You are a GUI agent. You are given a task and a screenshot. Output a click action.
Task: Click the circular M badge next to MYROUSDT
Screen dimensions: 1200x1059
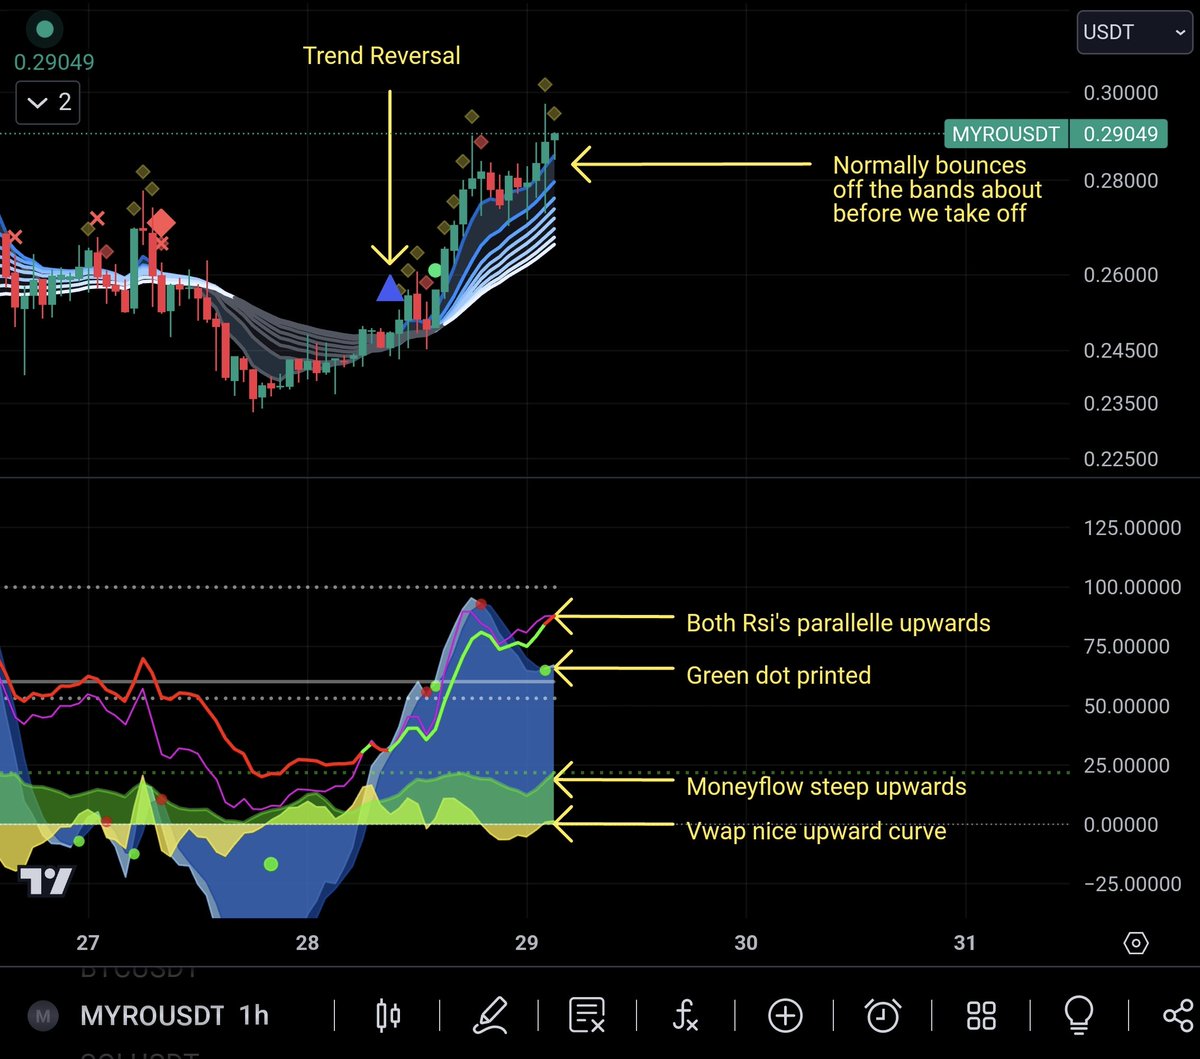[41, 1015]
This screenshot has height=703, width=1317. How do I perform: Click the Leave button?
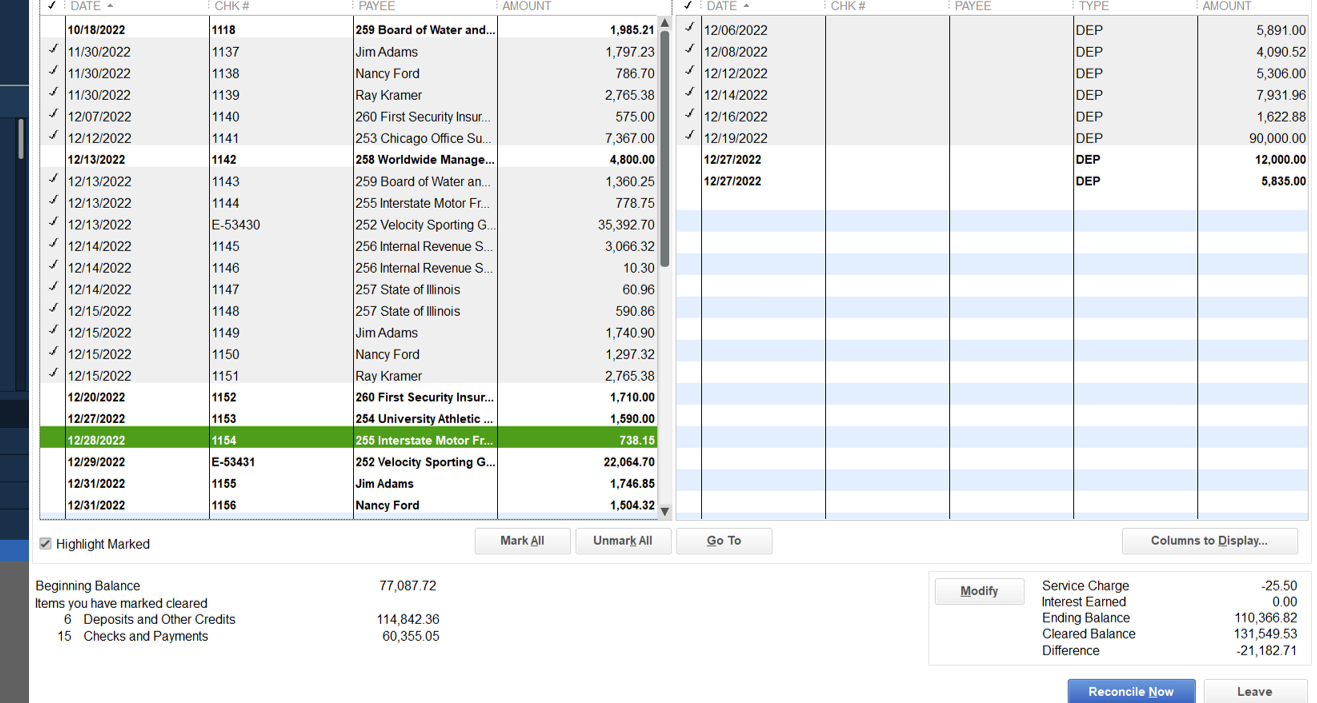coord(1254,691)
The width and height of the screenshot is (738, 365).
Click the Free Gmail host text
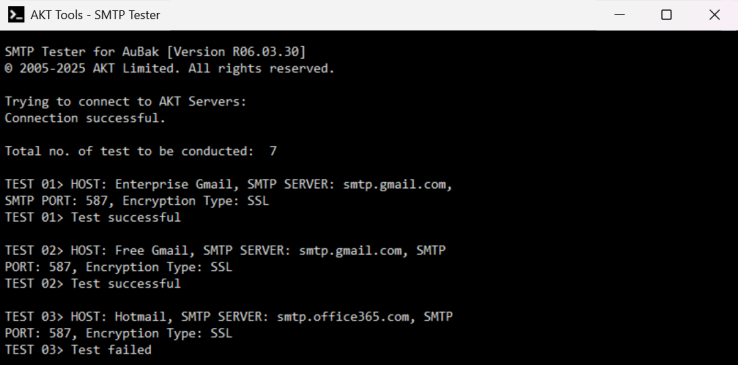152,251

> _What the exercise asks_: Update all of the rows above by replacing each occurrence of "screenshot" with "screen image" and keeping everything else the same, and omit the pictures from your answer.

> _The reply_:
You are a GUI agent. You are given a task and a screen image. Output a click action.
Task: Click the circular M badge next to MYROUSDT
Screen dimensions: 1200x1059
[41, 1015]
This screen image has height=703, width=1317. How do I perform: Click the Leave button?
coord(1254,691)
The width and height of the screen image is (738, 365).
Click the Free Gmail host text
152,251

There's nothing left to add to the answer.